### What to work on
Transcribe only what runs from the line containing "Instruction: Click the" through the end of the listing, line for line and exactly, and omit the pictures.

### Dataset records
= = =
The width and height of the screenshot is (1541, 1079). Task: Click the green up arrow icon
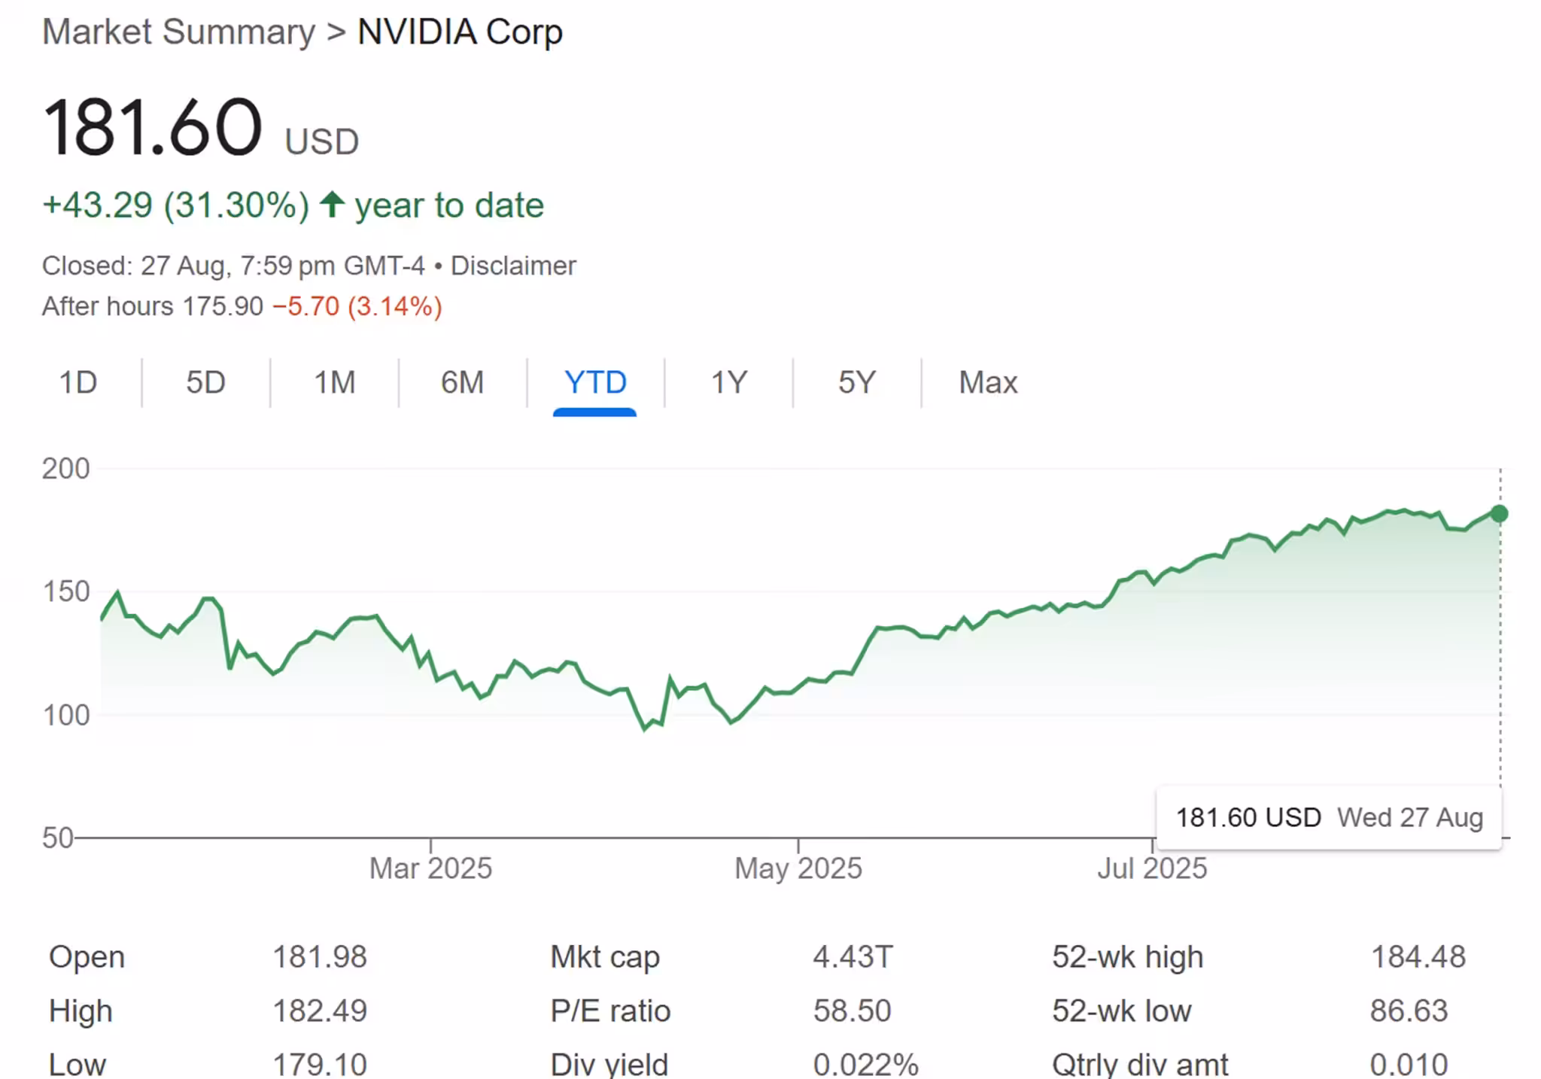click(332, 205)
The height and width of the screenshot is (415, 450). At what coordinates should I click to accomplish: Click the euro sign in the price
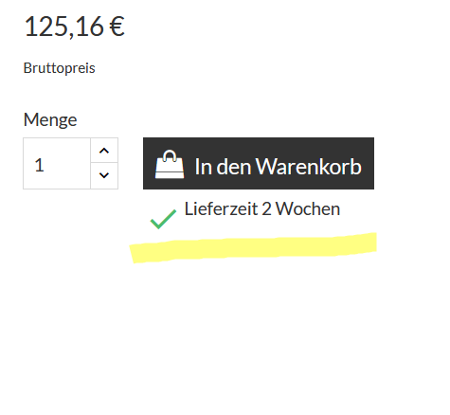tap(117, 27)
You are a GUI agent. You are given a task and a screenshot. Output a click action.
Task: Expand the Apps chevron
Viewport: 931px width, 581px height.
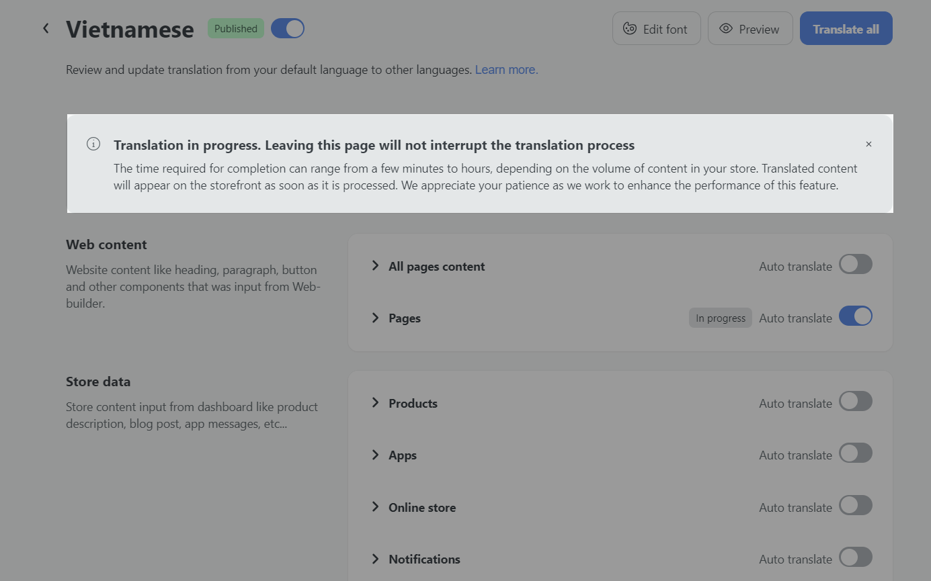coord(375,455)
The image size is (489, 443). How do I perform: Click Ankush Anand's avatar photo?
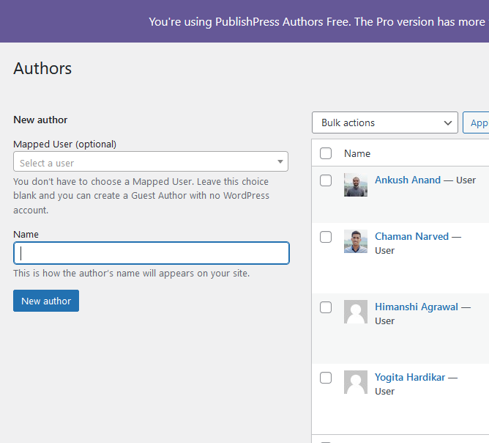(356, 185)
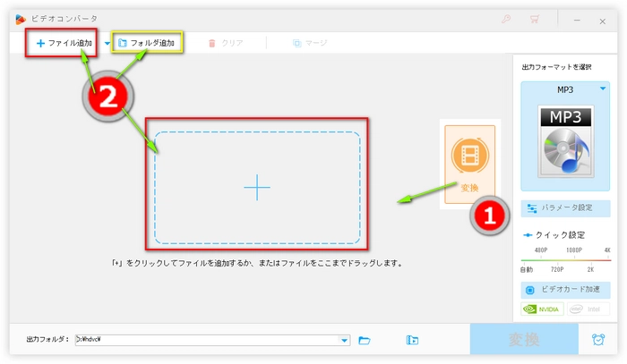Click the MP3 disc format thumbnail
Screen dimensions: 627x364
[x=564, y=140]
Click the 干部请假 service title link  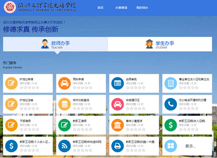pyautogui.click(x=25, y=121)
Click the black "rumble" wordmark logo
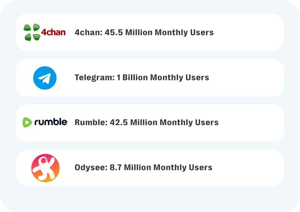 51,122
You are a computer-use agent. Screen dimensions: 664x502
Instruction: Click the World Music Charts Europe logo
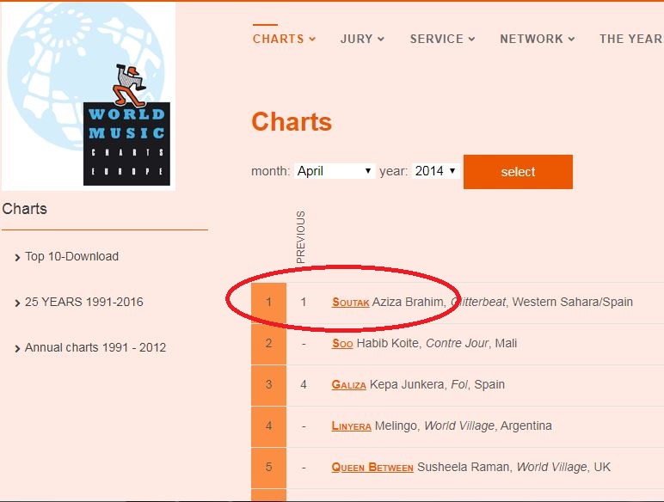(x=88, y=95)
= = =
### Task answer
Instruction: Click the World Music Charts Europe logo
(x=88, y=95)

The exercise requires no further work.